Task requirements:
a: In the menopause article, how much less elastic were the carotid arteries of postmenopausal women than those of premenopausal women?
b: Reproduce the passage of the menopause article that begins with the words "Menopause :: Postmenopause" and ends after "in artery stiffening.".
[Extract provided — start]
Menopause :: Postmenopause weight gain, increase in cholesterol, heart disease

The expanding waistline and increasing cholesterol levels many women face after menopause may be a factor in the stiffening of their arteries, increasing their risk of cardiovascular disease, researchers report in Hypertension: Journal of the American Heart Association.

Age and menopause are associated with an increase in arterial stiffness. Kerrie L. Moreau, Ph.D., assistant research professor at the University of Colorado at Boulder, and colleagues attempted to define whether the development of oxidative stress, which is higher after estrogen production ceases at menopause, plays a role in artery stiffening.

Oxidative stress can occur as a result of too many oxygen free radicals that attack cells such as those lining arteries or low levels of the body?s antioxidants and contributes to cardiovascular disease and other health conditions.

In this study of 31 healthy, but sedentary women, researchers found that carotid arteries in postmenopausal women were 56 percent less elastic compared to those of premenopausal women.

They assessed whether oxidative stress was at least partially to blame by measuring the effect of ascorbic acid (vitamin C) on the women?s arteries. Ascorbic acid is a potent antioxidant and has other healthy properties.

Ten of the women were premenopausal (average age 23) and 21 were postmenopausal (average age 55). Researchers measured their levels of blood cholesterol, glucose, insulin and the stress hormone norepinephrine after a 12-hour fast. They also determined their total fat mass and abdominal fat and calculated their waist-to-hip ratios. Then researchers used ultrasound to measure the elasticity of the carotid arteries, which are the arteries in the neck that are the main blood supply to the brain. Initial carotid measurements were taken while the women were receiving intravenous infusions of saline and then again with infusions of ascorbic acid, which reduces oxidative stress.
[Extract provided — finish]
[Listed entries — start]
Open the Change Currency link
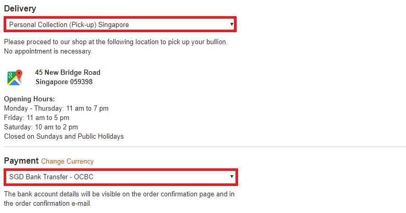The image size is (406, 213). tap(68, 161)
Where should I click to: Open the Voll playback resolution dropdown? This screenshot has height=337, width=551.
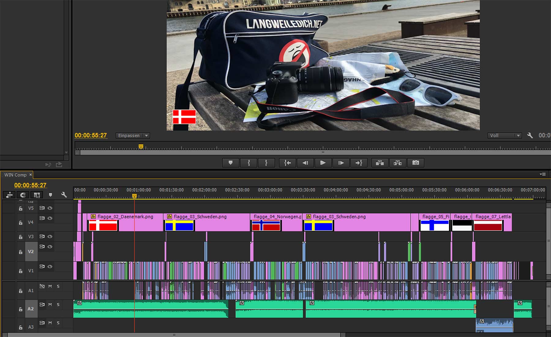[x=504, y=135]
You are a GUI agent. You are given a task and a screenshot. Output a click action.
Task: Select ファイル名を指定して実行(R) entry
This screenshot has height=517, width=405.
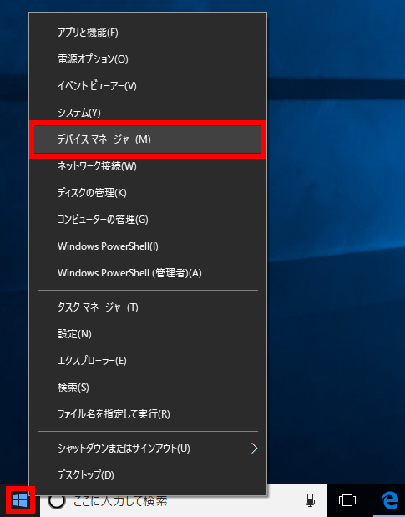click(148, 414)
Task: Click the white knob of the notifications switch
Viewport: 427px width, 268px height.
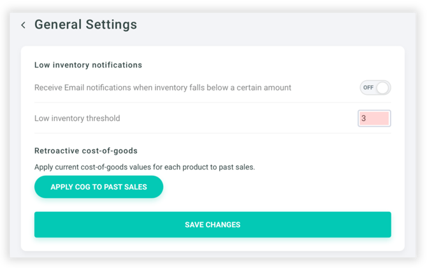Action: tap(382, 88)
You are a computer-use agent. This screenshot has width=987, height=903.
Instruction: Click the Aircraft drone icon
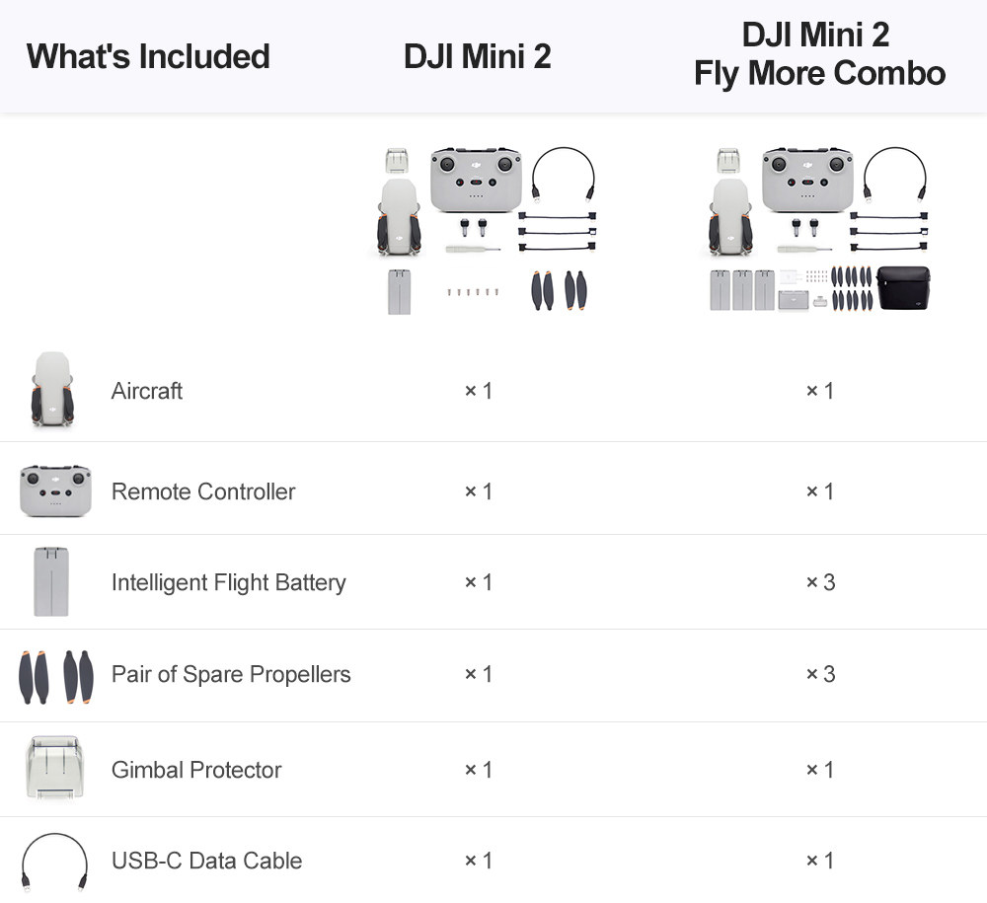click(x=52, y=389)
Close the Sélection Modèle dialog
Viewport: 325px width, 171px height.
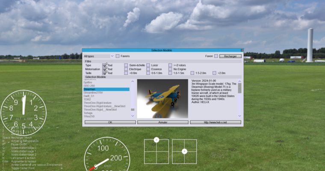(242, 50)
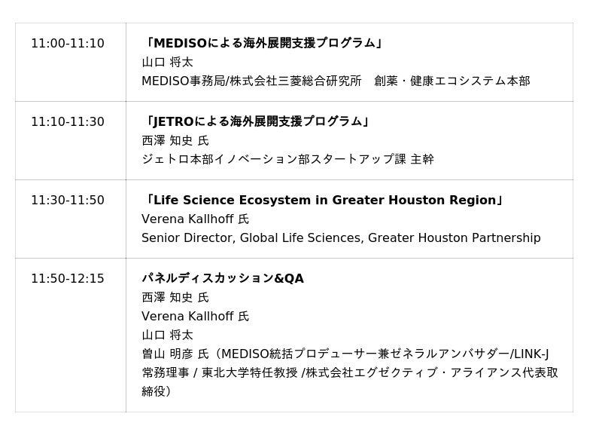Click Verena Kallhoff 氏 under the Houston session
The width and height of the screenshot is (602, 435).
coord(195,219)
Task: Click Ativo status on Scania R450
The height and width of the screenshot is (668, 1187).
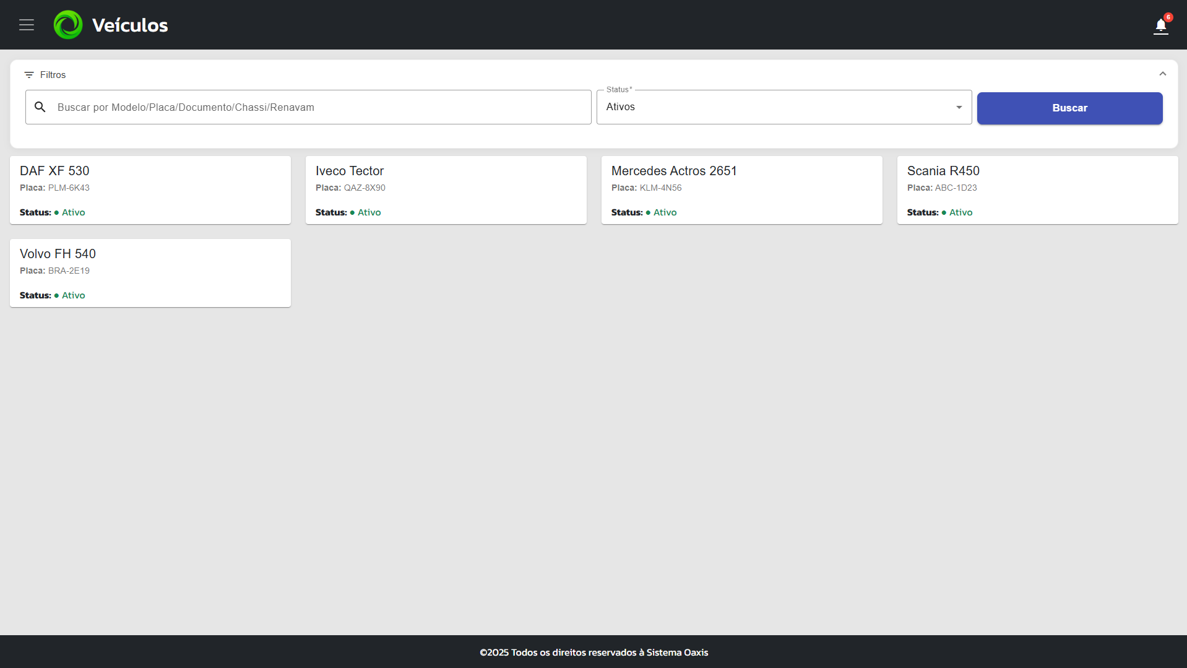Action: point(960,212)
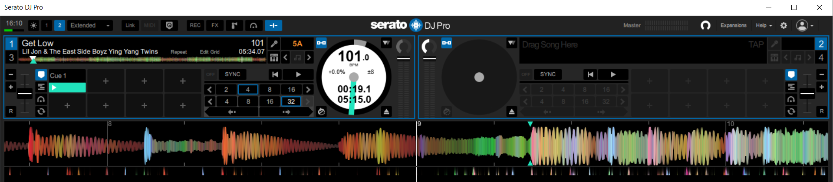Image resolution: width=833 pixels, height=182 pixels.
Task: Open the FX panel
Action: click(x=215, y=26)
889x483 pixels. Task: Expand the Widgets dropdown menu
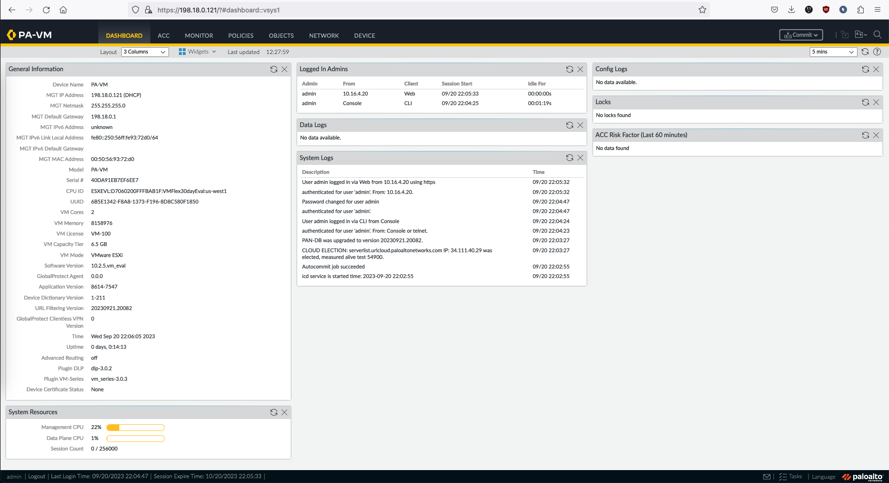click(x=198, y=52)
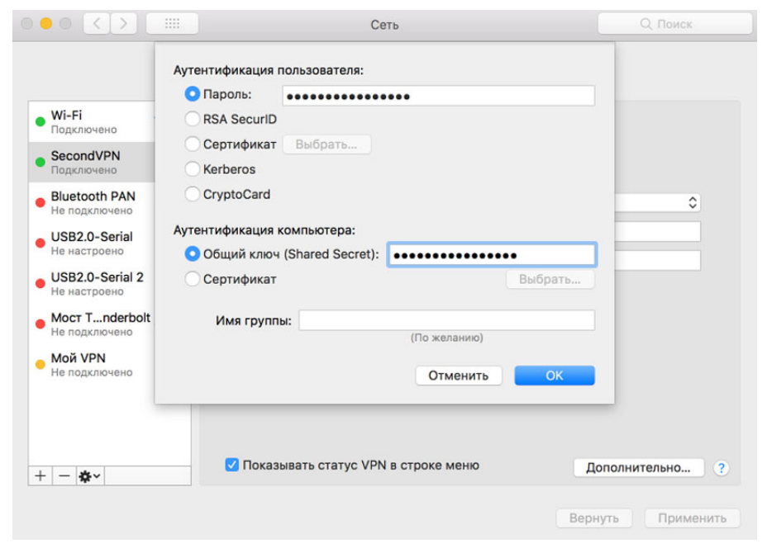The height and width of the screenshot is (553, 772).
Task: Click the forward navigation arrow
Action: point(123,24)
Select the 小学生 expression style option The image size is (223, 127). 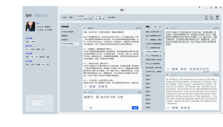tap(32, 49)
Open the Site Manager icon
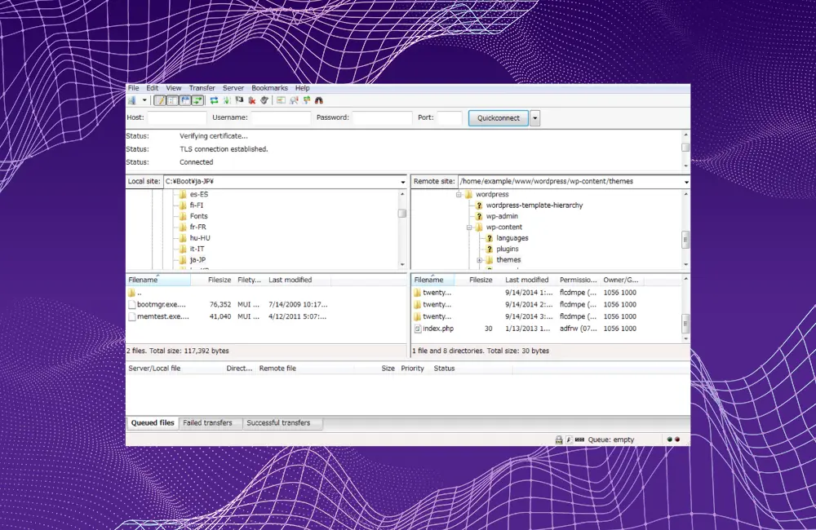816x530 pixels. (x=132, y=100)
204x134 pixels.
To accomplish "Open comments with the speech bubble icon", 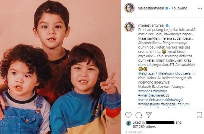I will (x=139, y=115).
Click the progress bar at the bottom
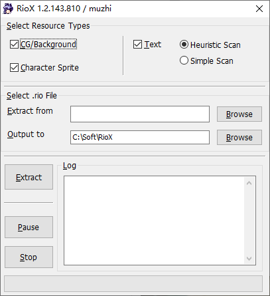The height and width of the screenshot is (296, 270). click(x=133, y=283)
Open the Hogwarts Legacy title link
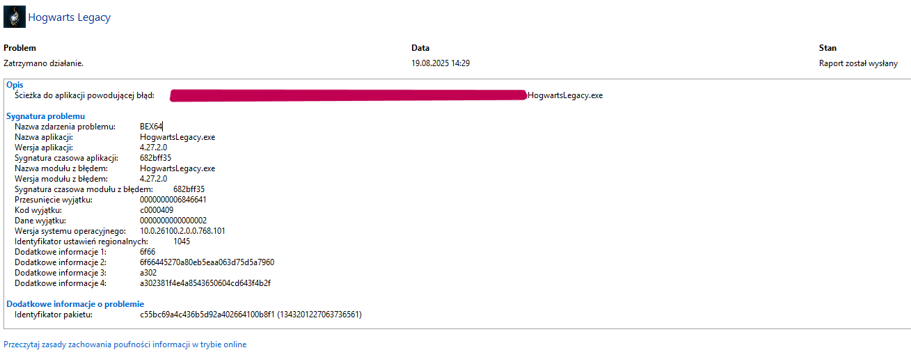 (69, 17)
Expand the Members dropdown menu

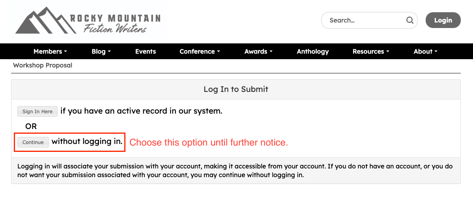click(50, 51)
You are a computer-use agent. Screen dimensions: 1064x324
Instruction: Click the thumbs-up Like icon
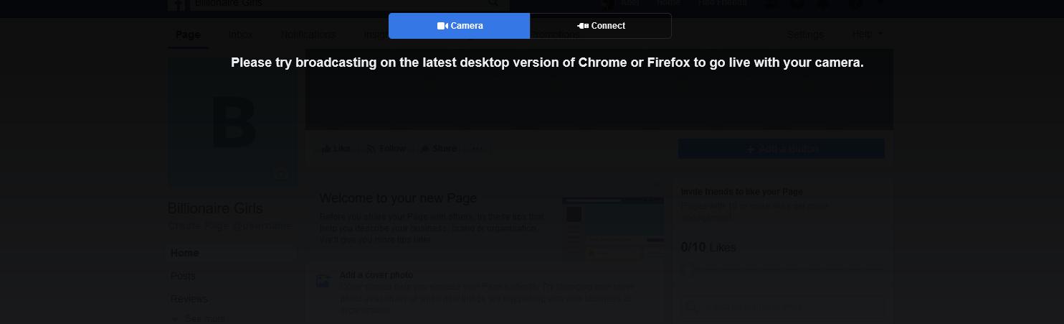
[Listed entries — finish]
Answers for the exercise:
a: They were 56 percent less elastic.

b:
Menopause :: Postmenopause weight gain, increase in cholesterol, heart disease

The expanding waistline and increasing cholesterol levels many women face after menopause may be a factor in the stiffening of their arteries, increasing their risk of cardiovascular disease, researchers report in Hypertension: Journal of the American Heart Association.

Age and menopause are associated with an increase in arterial stiffness. Kerrie L. Moreau, Ph.D., assistant research professor at the University of Colorado at Boulder, and colleagues attempted to define whether the development of oxidative stress, which is higher after estrogen production ceases at menopause, plays a role in artery stiffening.